My house was built in 1954, and I acquired it in 1990.  For the entire time I’ve lived here, I’ve wanted to do something to make the built-in grill thingy on my patio actually functional.    Not because I need more outdoor grilling space, mind you, I’m well equipped with a gas grill, a Big Green Egg, and a Brinkman propane smoker.  But, its just sitting there, idle, with plants growing in it and I want it to be useful.  I had plans drawn up by an architect several years ago to transform my entire outside space into a tricked out bar, entertainment area with a huge fireplace which converted to a wood fired pizza oven.  Pipe dreams.  So, back to reality, I’m just focusing on this portion of my patio for the time being.  I want it to be a full on, wood smoker.  And I have no idea how to accomplish that.

Here it is, in its non-useful form.

Non-funtional built in grill thingy

Looking down into the non-functional outdoor grill thingy

So, if anyone has any idea how to make this thing useful as a real smoker, that would rock.  If that isn’t possible, I would like it to be at least a functional grill, if possible.

 

4 Responses to “Backyard Built-in Smoker Project”

  1. Marc O. Says:

    Hmm, that’s the sort of thing – were it in my yard – I’d be all over and would have solutions for.

    I suspect you could have some iron cut and welded to seal off the the front and top.
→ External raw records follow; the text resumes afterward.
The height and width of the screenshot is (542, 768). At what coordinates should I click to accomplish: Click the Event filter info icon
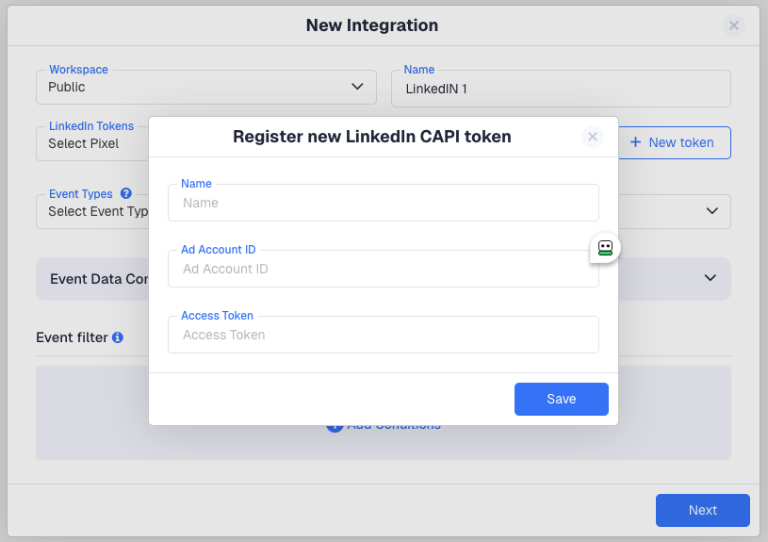click(x=118, y=337)
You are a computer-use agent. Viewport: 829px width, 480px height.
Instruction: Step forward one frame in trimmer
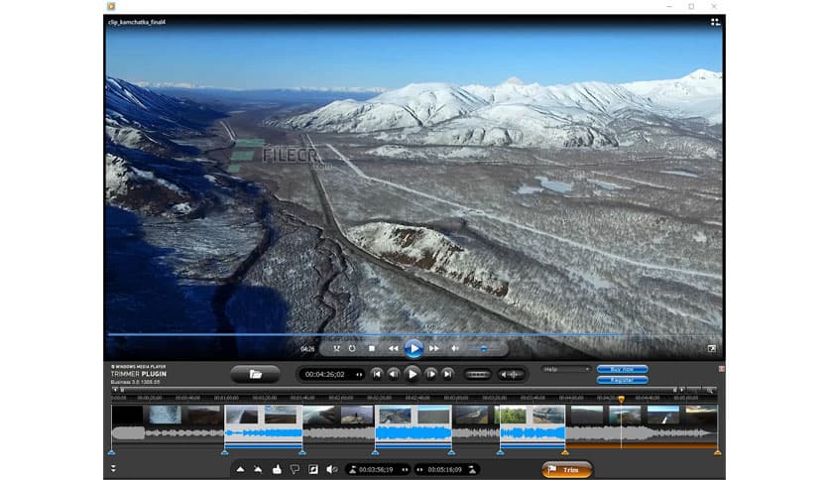[x=430, y=375]
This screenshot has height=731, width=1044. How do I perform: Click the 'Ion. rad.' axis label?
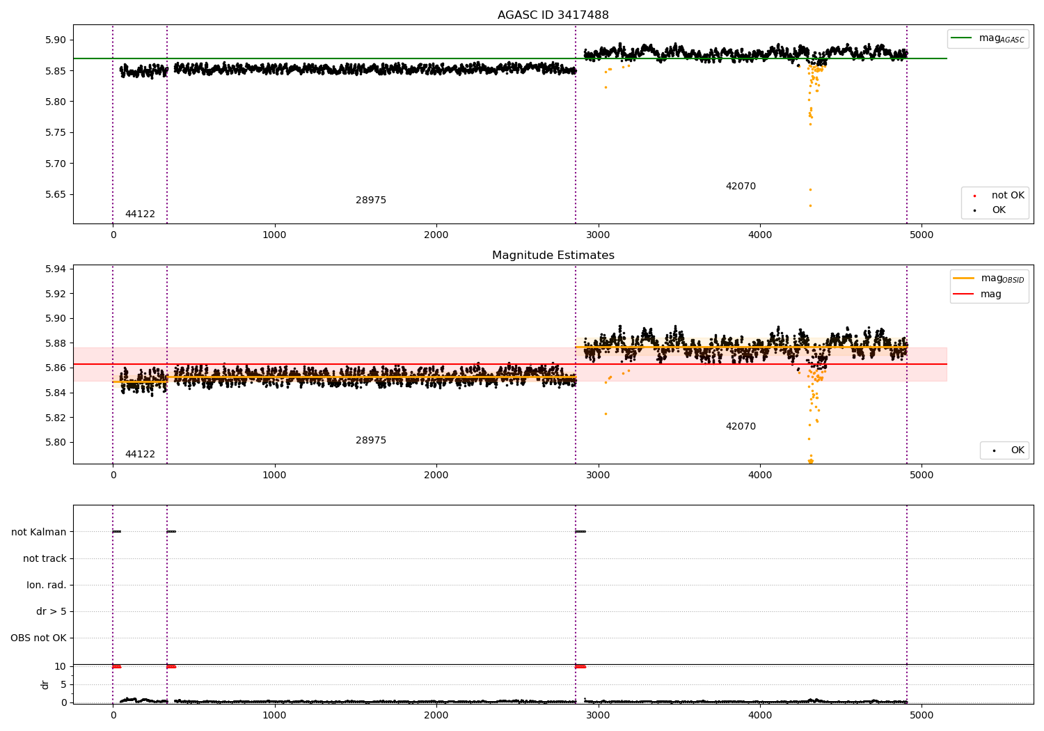[x=47, y=585]
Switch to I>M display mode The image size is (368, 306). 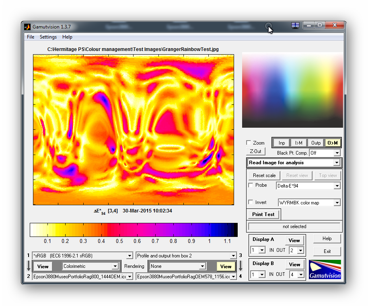click(299, 143)
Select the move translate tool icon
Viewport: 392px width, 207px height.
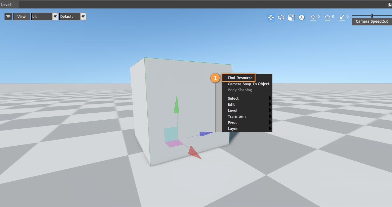(x=271, y=18)
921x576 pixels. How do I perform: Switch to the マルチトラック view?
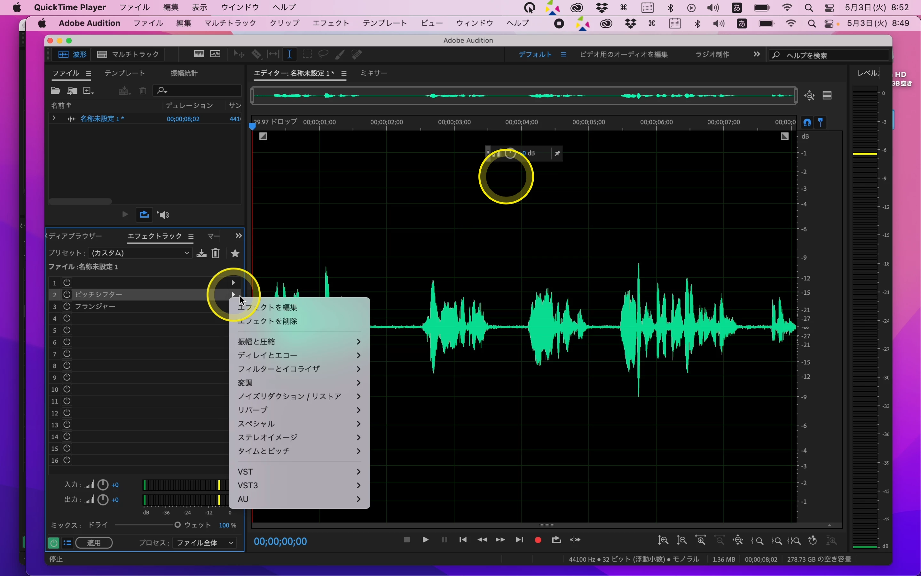[128, 54]
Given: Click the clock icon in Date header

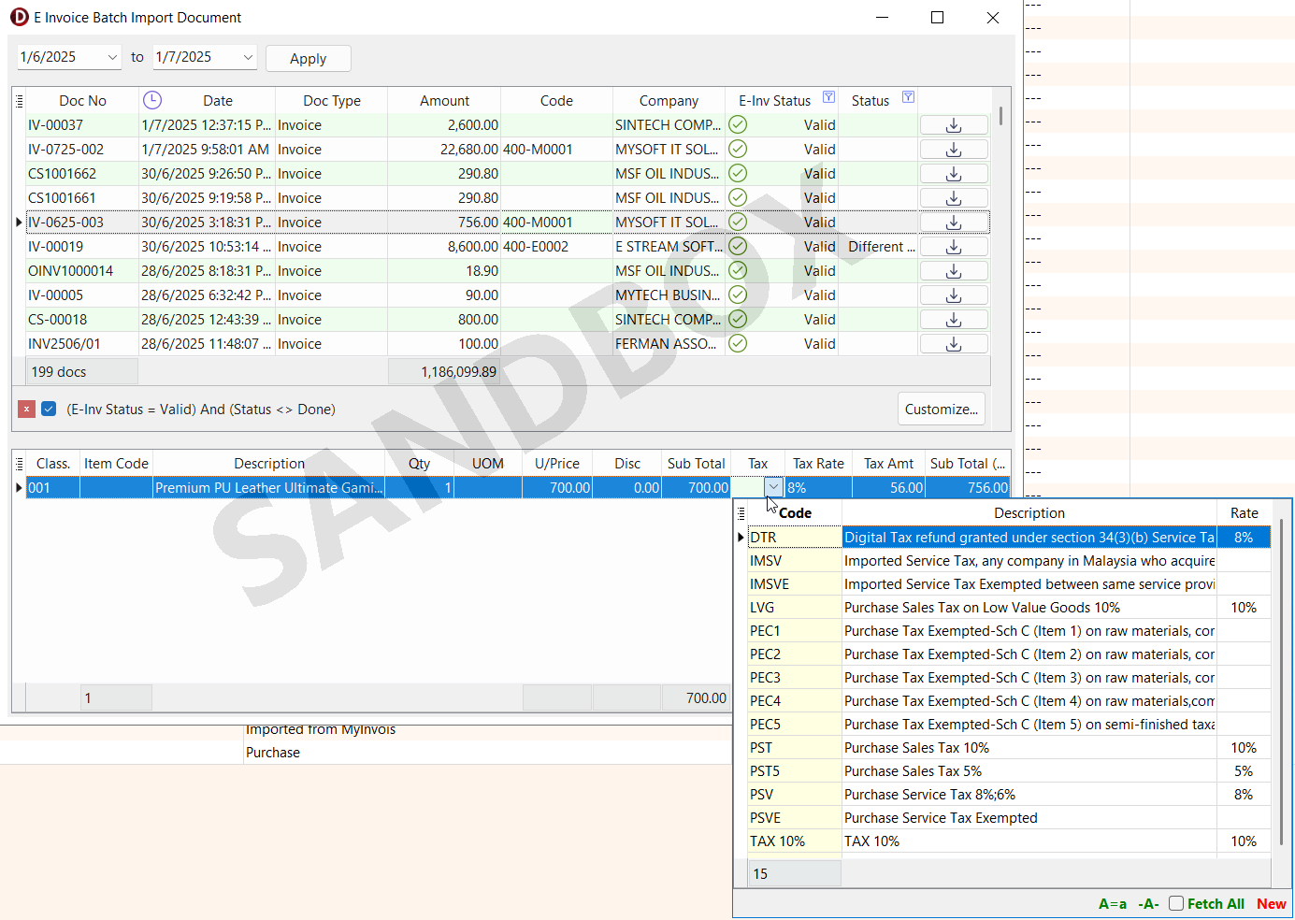Looking at the screenshot, I should click(152, 100).
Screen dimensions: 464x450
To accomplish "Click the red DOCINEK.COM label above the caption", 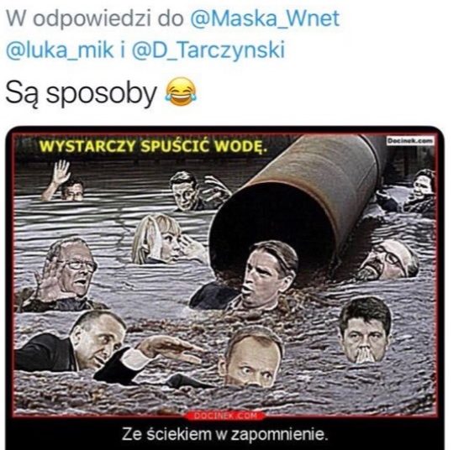I will pos(225,416).
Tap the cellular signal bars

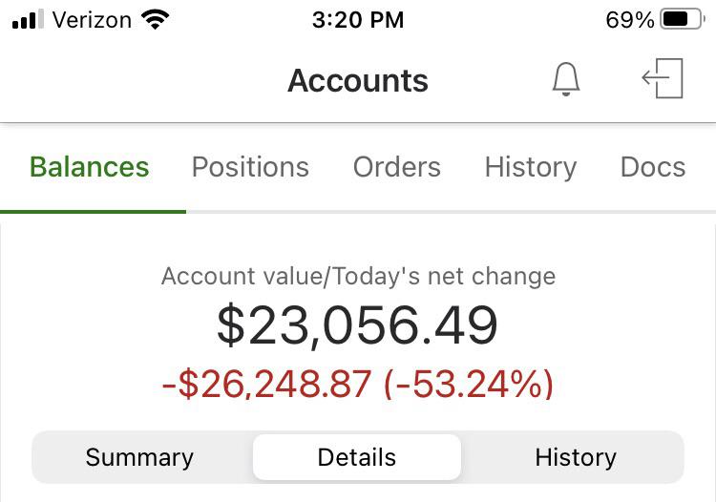pos(28,20)
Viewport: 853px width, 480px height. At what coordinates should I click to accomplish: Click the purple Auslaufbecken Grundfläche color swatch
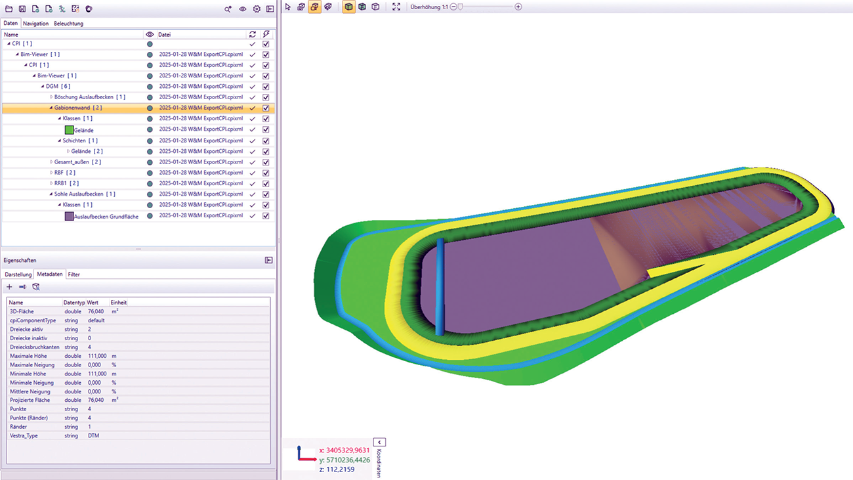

The pieces you insert would have to draft enough air to keep a low fire (coals) going. But not let all the smoke escape, either.

    In any event, it would be fun to experiment with.

    Either that or knock it out and use the bricks for a walkway. 😀

    • I guess the front would have to have doors to open to put the wood in? I thought about having a domed top made, but don’t know if that would work. I think the floor needs to be raised as well. After seeing all of the really cool smokers at Magnum Custom Trailer last week (3 trips with a friend), I’m pretty set on a wood smoker. My propane smoker uses little wood chips, and I’d like to use firewood and not have to tend to it as often.

  2. Warren Says:

    I’m not an expert, but from my understanding you’ll want 2 chambers: a firebox & a smoking chamber. Unlike in a gas smoker having a wood fire underneath the food will be too hot. BTW, the interior looks like it’s lined with firebrick so I keep wanting to suspect it was some sort of kiln.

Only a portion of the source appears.